[SWIP-37] Renounce osETH & osGNO Token Contract Ownership From the DAO Address

Executive summary

In this proposal, we ask for community support for renouncing the ownership of the osETH & osGNO token contracts from the StakeWise DAO addresses.

For more context on the proposal, please check out our post-mortem of the osToken recovery operation following the Balancer V2 exploit.

Motivation

Current StakeWise DAO ownership of the osETH & osGNO token contracts represents a centralization vector given the existence of an emergency multisig.

osETH contract ownership grants DAO the power to mint and burn osTokens from various addresses on demand (among other things), and while it would be difficult to abuse in a completely decentralized setting, the presence of an emergency multisig creates a dangerous setup for all kinds of attacks, whether through social engineering or outright exploits.

We firmly believe that the emergency multisig must remain in place. However, its role must be to simply prevent malicious DAO transactions from being executed, rather than propose transactions itself.

Hence, all and any DAO ownership of the sensitive components within the StakeWise protocol must be renounced to remove centralization concerns and reduce the number of attack vectors on StakeWise.

Our proposal is to renounce ownership of the osETH token contract and the osGNO token contract by the DAO address (0x144a98cb1CdBb23610501fE6108858D9B7D24934 on Ethereum mainnet and 0x8737f638e9af54e89ed9e1234dbc68b115cd169e on Gnosis Chain), leaving StakeWise DAO (and hence the emergency multisig) only with the ability to add new Vault Factories i.e. new versions of Vaults to the VaultsRegistry contract.

This action will remove the sole centralization vector that we are aware of that is still present within StakeWise. For those in doubt, we invite external parties to independently verify this claim.

Specification

Call renounceOwnership function on the osETH and osGNO contracts from the DAO addresses on Ethereum and Gnosis Chain, respectively.

Considerations

Renouncing contract ownership will leave the DAO without ability to set new controllers for osETH and osGNO, effectively capping osToken development path here.

We believe that the security benefits of doing so outweigh the loss of additional flexibility on Ethereum mainnet; however, on Gnosis Chain the trade-off looks worse.

osGNO is yet to be included into Aave, which means Boost has not yet been enabled on Gnosis Chain, and a controller role has not been granted to the Boost contract.
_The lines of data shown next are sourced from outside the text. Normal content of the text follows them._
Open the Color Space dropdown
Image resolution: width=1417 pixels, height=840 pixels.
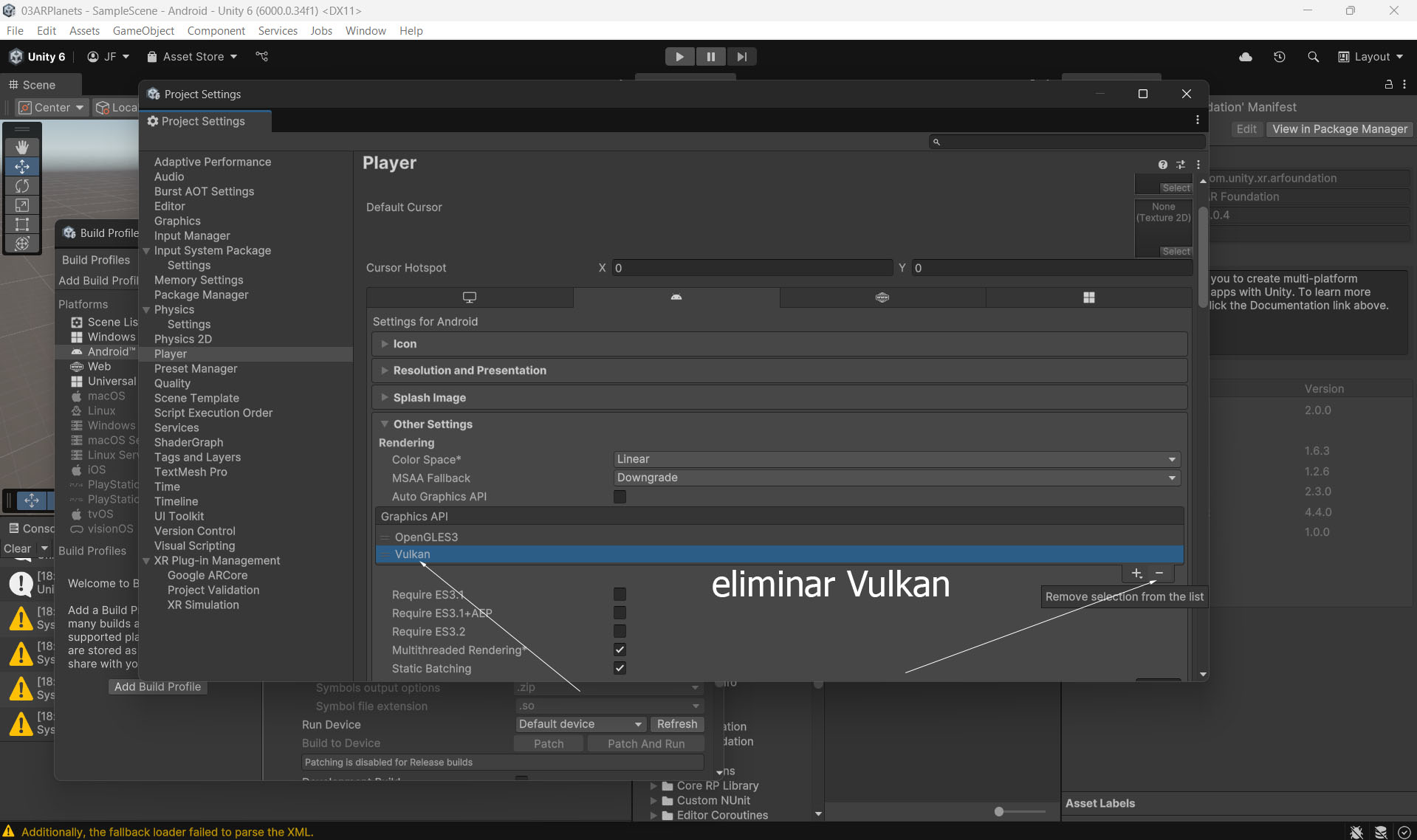pos(896,459)
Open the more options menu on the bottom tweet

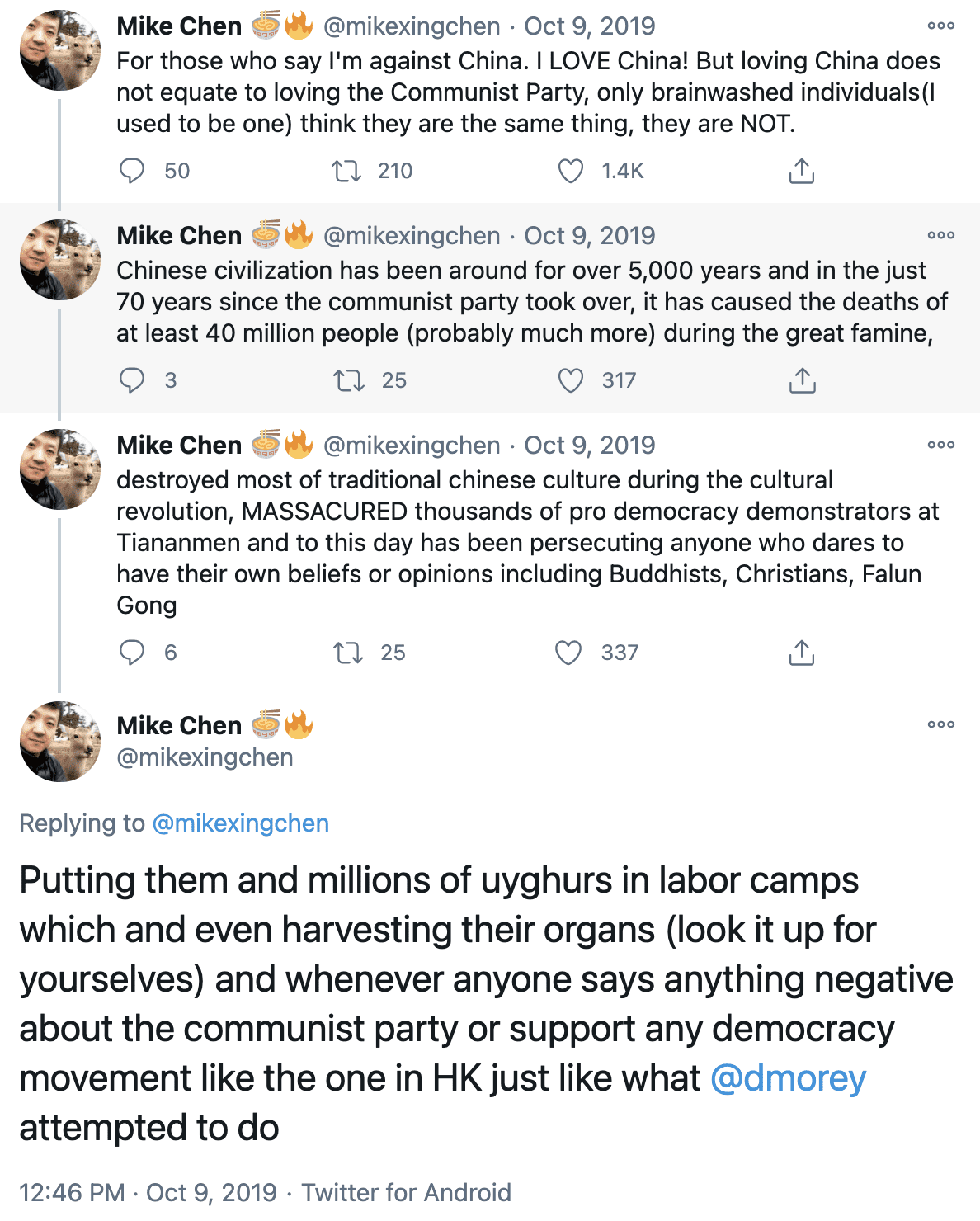coord(940,724)
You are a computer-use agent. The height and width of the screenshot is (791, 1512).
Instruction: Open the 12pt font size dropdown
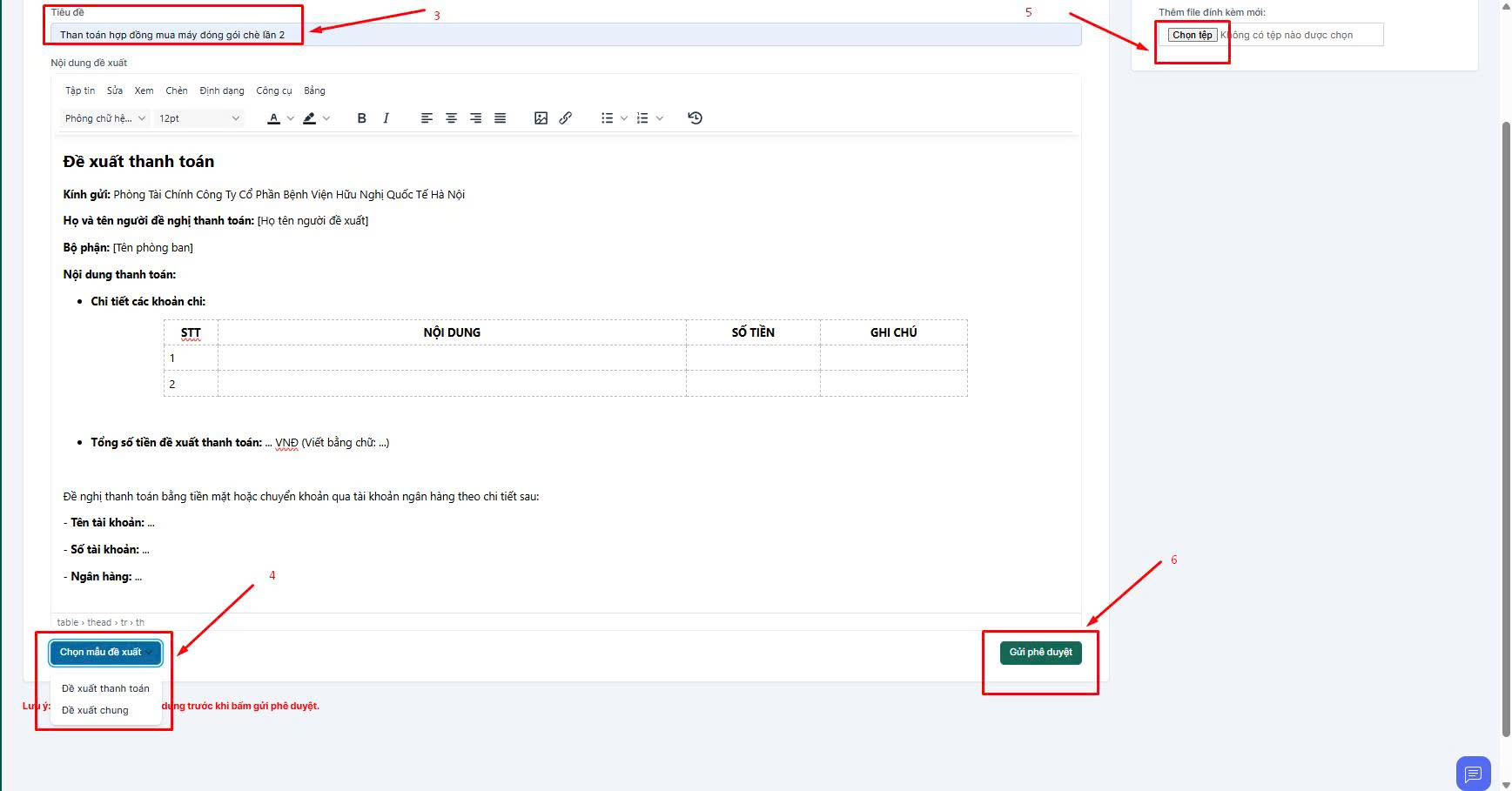tap(198, 118)
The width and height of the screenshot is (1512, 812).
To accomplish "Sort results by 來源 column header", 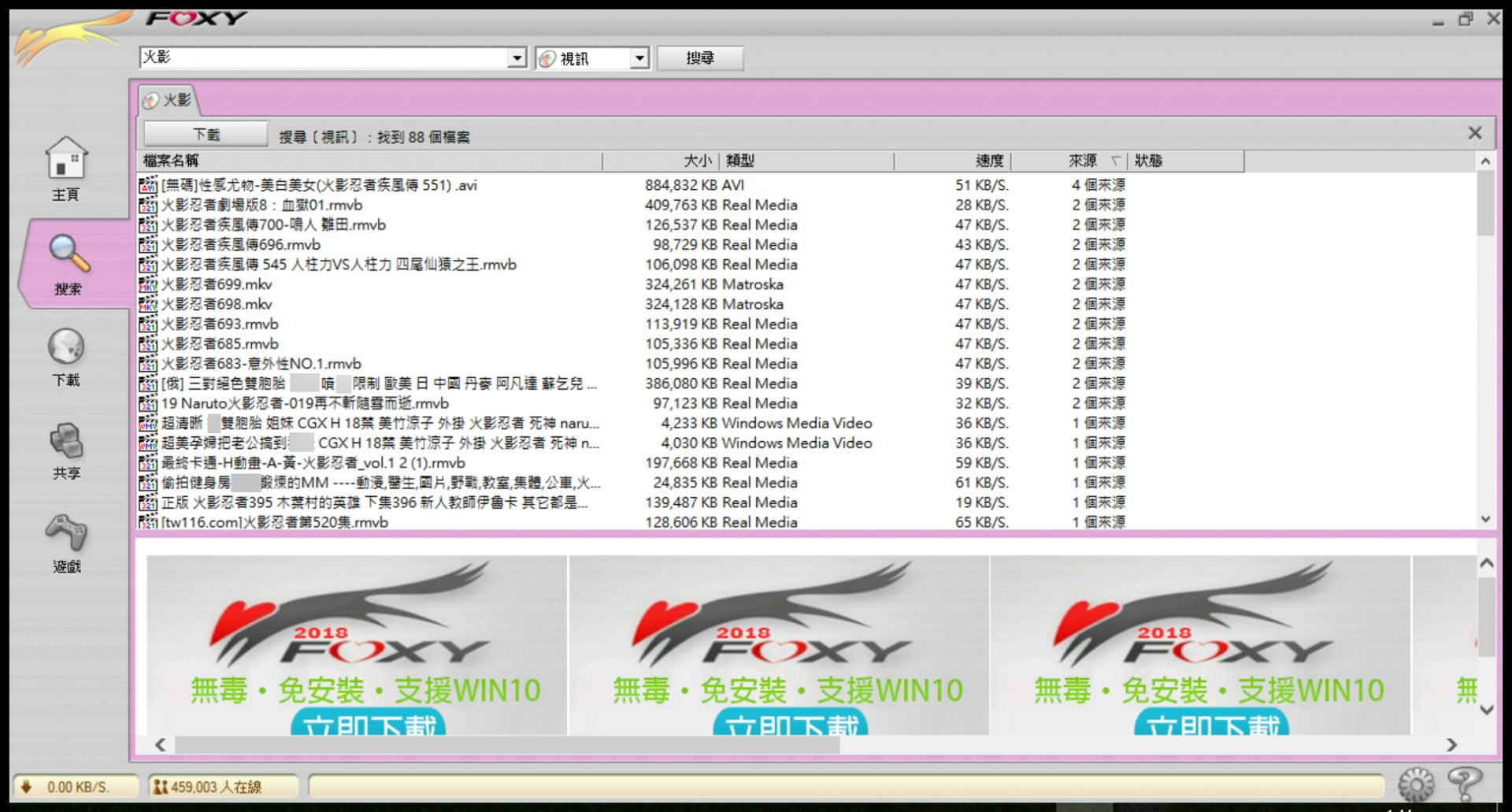I will pos(1082,161).
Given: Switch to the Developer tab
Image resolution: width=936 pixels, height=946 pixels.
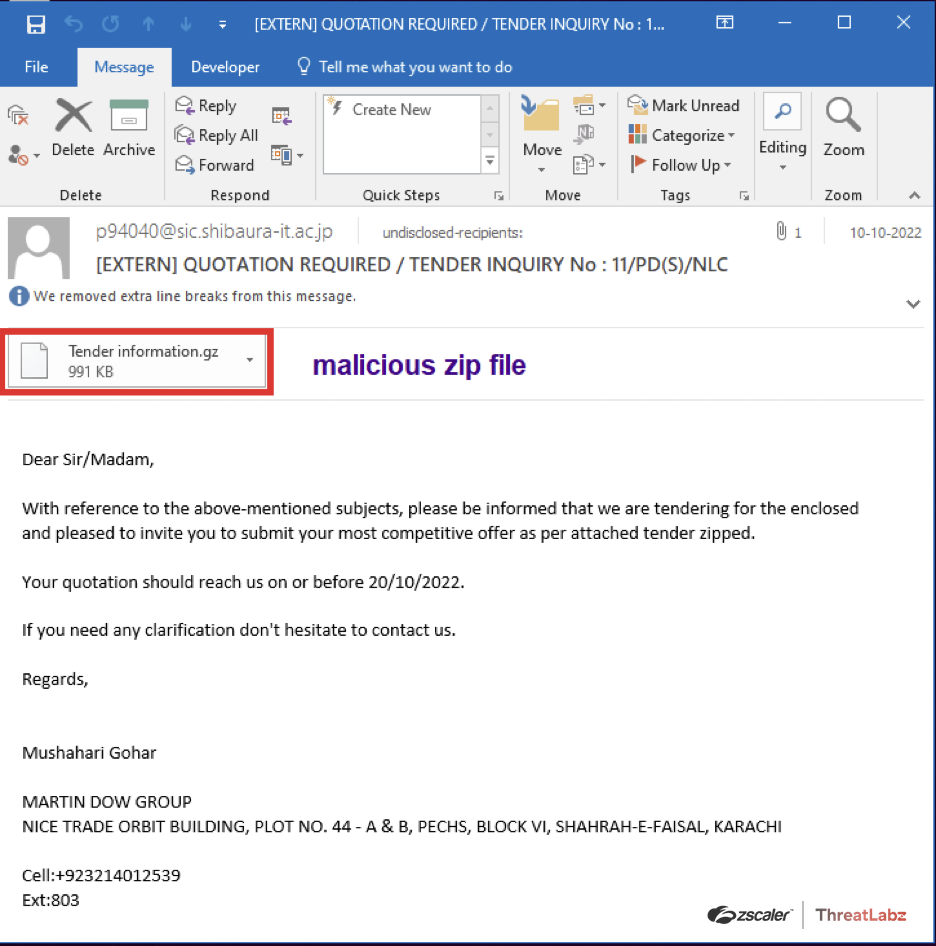Looking at the screenshot, I should [x=225, y=67].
Renouncing osGNO ownership now would make the deployment of Boost in its current implementation impossible on Gnosis Chain, delaying its introduction for several months at least.

In light of this, we suggest renouncing osGNO contract ownership only after Boost has been deployed on Gnosis Chain.

Discussion

We welcome all comments, questions, and opinions on the subject of removing this centralization vector from the protocol for good.

For additional commentary, please see our post mortem on the recovery of funds stolen in the Balancer V2 exploit on X.

2 Likes

I appreciate the careful consideration and principled approach in this proposal. Nowadays, it seems that many DAOs are drifting away from the original concept of decentralization, opting instead for a more practical balance between execution and a certain degree of centralization.

In our case, we intend to lean more strongly toward decentralization than most other DAOs, and I feel comfortable and confident with this direction. I agree with the reasoning behind this proposal.